### EXTRAIT SOURCE
La prémisse de l’enjeu économique : l’appareil psychique cherche à maintenir au plus bas son excitation organique. Mais un code moral à respecter, des impossibilités anthropologiques à admettre, des tabous qui se profilent, des interdits qui s’imposent sont à la source de désagréments dont il faut tenir compte pour se structurer[8]. Freud affine alors considérablement le principe d’économie d’énergie. Pour lui, les sensations désagréables ne sont pas seulement des signaux qui parviennent à la conscience pour l’amener à effectuer des opérations mentales fécondes, mais elles deviennent précisément ce que la conscience veut s’épargner. Il en coûte à la conscience de se faire rappeler les principes économiques par la voie de tels désagréments.

### TÂCHE ASSIGNÉE A
Selon l'extrait, que l'appareil psychique cherche-t-il à maintenir au plus bas ?

### ENREGISTREMENTS LISTÉS

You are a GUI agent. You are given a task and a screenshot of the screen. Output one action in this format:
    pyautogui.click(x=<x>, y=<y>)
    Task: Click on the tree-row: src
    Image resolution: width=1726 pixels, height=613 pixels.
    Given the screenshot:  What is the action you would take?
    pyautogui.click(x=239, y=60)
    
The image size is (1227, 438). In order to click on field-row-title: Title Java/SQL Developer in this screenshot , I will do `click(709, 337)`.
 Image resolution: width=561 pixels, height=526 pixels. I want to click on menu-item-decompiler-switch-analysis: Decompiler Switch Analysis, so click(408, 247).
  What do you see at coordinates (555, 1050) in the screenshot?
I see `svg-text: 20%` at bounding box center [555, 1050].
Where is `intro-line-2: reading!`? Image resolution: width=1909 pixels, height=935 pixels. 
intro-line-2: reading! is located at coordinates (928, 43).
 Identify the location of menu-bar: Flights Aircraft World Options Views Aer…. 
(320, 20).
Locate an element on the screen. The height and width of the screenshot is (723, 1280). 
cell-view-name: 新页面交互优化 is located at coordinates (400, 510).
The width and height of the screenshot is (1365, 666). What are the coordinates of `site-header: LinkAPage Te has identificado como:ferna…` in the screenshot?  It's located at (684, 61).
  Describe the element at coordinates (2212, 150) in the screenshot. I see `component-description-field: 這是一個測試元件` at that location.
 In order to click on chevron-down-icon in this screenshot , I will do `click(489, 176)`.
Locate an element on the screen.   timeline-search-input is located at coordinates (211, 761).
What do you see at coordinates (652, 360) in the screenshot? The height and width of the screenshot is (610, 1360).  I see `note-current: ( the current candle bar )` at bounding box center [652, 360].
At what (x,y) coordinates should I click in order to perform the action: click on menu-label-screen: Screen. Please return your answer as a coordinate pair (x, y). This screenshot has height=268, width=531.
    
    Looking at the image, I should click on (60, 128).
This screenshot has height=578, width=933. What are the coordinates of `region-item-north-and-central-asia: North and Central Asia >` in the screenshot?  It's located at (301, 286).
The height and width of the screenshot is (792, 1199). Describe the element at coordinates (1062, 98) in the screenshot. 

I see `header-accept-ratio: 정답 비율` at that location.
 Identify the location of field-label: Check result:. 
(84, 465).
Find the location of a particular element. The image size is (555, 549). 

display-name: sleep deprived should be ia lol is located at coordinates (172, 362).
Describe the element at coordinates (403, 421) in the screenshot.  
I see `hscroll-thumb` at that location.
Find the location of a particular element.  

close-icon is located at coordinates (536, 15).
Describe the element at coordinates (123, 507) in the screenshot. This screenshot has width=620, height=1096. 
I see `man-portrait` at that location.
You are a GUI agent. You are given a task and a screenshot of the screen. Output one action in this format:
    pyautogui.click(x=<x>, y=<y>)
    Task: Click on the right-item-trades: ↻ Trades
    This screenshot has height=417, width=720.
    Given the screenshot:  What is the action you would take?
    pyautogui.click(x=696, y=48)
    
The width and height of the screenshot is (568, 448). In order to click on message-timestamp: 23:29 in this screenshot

### TÂCHE ASSIGNÉE B
Relevez chaque ligne des enregistrements qui contient la chaîne « reading ».

### SOLUTION RÉDIGÉE A
Son excitation organique.

### SOLUTION RÉDIGÉE B
Where is `intro-line-2: reading!`? Image resolution: width=1909 pixels, height=935 pixels. 
intro-line-2: reading! is located at coordinates (928, 43).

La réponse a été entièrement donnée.